DOCUMENT TEXT.
In our definition of an ideal we have required that \(rI \subset I\) and \(Ir \subset I\) for all \(r \in R\text{.}\) Such ideals are sometimes referred to as two-sided ideals. We can also consider one-sided ideals; that is, we may require only that either \(rI \subset I\) or \(Ir \subset I\) for \(r \in R\) hold but not both. Such ideals are called left ideals and right ideals, respectively. Of course, in a commutative ring any ideal must be two-sided. In this text we will concentrate on two-sided ideals.

Proof.

SET PROBLEM A.
Answer these from the passage on ideals:
(i) What are ideals that satisfy both \(rI \subset I\) and \(Ir \subset I\) for all \(r \in R\) sometimes called?
(ii) What are the ideals called that satisfy only \(rI \subset I\) and only \(Ir \subset I\), respectively?
(iii) In a commutative ring, what kind must any ideal be?

DATA SUPPLIED.
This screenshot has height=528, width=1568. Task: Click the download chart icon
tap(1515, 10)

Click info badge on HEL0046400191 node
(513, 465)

--

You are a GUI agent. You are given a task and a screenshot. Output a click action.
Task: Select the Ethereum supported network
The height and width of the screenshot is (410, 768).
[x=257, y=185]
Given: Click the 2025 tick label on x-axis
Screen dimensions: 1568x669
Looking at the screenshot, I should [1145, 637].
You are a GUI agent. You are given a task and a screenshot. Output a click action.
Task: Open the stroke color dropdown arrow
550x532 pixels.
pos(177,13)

SET PROBLEM B. In the rows, rewrite the part that opens with the line containing "Given: Click the 2025 tick label on x-axis" and closes with the line containing "pos(177,13)". Change "stroke color" to "fill color" and output only those lines.

WORKED SOLUTION A.
(i) Two-sided ideals.
(ii) Left ideals and right ideals, respectively.
(iii) Two-sided.

WORKED SOLUTION B.
Given: Click the 2025 tick label on x-axis
Screen dimensions: 1568x669
Looking at the screenshot, I should [1145, 637].
You are a GUI agent. You are given a task and a screenshot. Output a click action.
Task: Open the fill color dropdown arrow
550x532 pixels.
pos(177,13)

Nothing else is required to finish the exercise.